WORK TO COMPLETE:
1. Output the passage on cultural consumption and hate word for word, beginning at the words "In our analysis, we" and stopping after the words "the local level.".
2. What does the passage on cultural consumption and hate say, summed up in two sentences?

SOURCE EXTRACT:
This bulk of experimental evidence corroborates the rationale for our investigation. In fact, even within the lively debate on the contribution of experimental evidence to understating real-world behaviours, there is broad agreement that the sign of the estimated effects resulting from experimental evidence can be generalized to real-world behaviours (Kessler & Vesterlund, 2015; Lonati et al., 2018).Footnote 1 For our investigation, this means that existing experimental evidence provides sound support for a negative association between cultural consumption and hate in the real world, which this paper will assess through real-world evidence.

Measuring the effect of cultural consumption on hate is strictly related to work in cultural economics investigating the influence of local culture on behaviours, which is still empirically under investigated (Coate & Hoffmann, 2021). Further, it also contributes to the evidence-base on the sources of regional variation in culture (Mellander et al., 2018) and on the understanding of cultural change at local level (Gómez-Zapata et al., 2021).

In our analysis, we also account for the evidence supporting the role persistent cultural norms on socioeconomic behaviours (i.a. Guiso et al., 2016; Dustmann et al., 2017; Inglehart & Norris, 2017). Notably, these works do not account for the recent evidence showing that cultural values change, and they consider culture mainly through an historical legacy perspective. Our approach is different, but we account for this established evidence among our robustness checks, by including a measure for the persistency of local cultural outlooks among confounders.

Data

We use geotagged data on hate events to measure the local intensity of hate and data on local consumption of cultural products to measure the intensity of new cultural stimuli occurring at the local level.

The source of data on hate events is the Lunaria database. Lunaria is an Italian non-profit organization, which has been collecting data on hate events since 2007. These hate events are criminal offences including threats, property damage, assault, murder motivated by bias or prejudice towards particular groups of people (Lunaria, 2017; OSCE-ODHIR, 2017). The reliability of the database has been vetted by international institutions, such as the OECD, the OSCE and the European Commission (Siragusa et al., 2020), which often refer to it in the monitoring of hate events in Italy.Footnote 2 The Lunaria database contains hate events reported by Italian newspapers and NGOs, which are verified by Lunaria via cross-checking with other media and administrative records. The inclusion of NGOs reports alleviates the problem of under-reporting hate events to the police. Each observation contains the place and the date of the event, allowing to map them across the Italian NUTS3 areas for each year starting from 2007. We consider events between 2009 and 2018,Footnote 3 which are summarized in Fig. 1. In the considered time period, hate events have been steadily growing at the national level (Fig. 1a.), with persistent spatial dispersion (Fig. 1b, I–III). The coefficient of spatial variation across Italian NUTS3 is consistently above 80%, suggesting that local features play a role in shaping hate.

DATASET ROWS:
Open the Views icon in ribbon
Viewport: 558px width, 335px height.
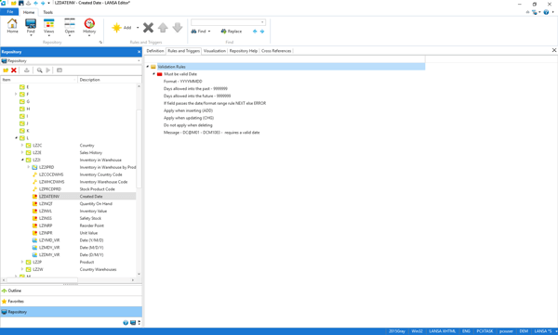(48, 24)
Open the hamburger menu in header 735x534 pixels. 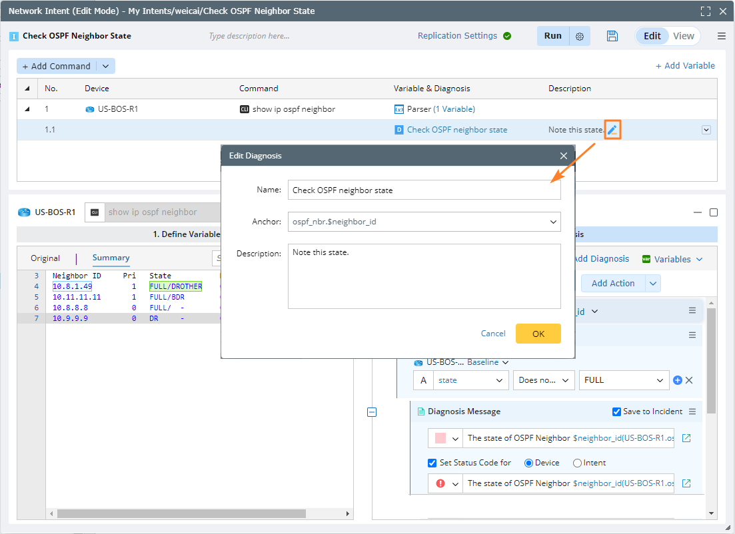[722, 36]
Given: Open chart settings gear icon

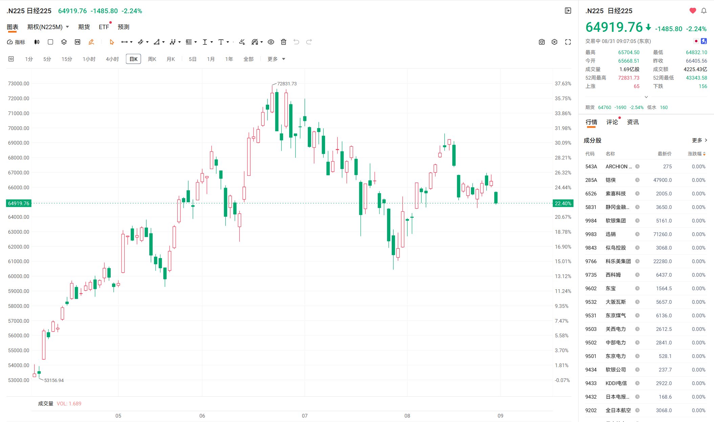Looking at the screenshot, I should (x=555, y=42).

WRITTEN RESPONSES:
1.
In our analysis, we also account for the evidence supporting the role persistent cultural norms on socioeconomic behaviours (i.a. Guiso et al., 2016; Dustmann et al., 2017; Inglehart & Norris, 2017). Notably, these works do not account for the recent evidence showing that cultural values change, and they consider culture mainly through an historical legacy perspective. Our approach is different, but we account for this established evidence among our robustness checks, by including a measure for the persistency of local cultural outlooks among confounders.

Data

We use geotagged data on hate events to measure the local intensity of hate and data on local consumption of cultural products to measure the intensity of new cultural stimuli occurring at the local level.

2. Experimental evidence supports a negative association between cultural consumption and hate, which the study assesses with real-world evidence while also including persistent local cultural outlooks among the confounders in its robustness checks. It measures hate with geotagged events from the Lunaria database, which has collected hate events in Italy since 2007 from newspapers and NGOs, and it measures new cultural stimuli with data on local consumption of cultural products, considering events from 2009 to 2018 that grew steadily at the national level and varied widely across NUTS3 areas.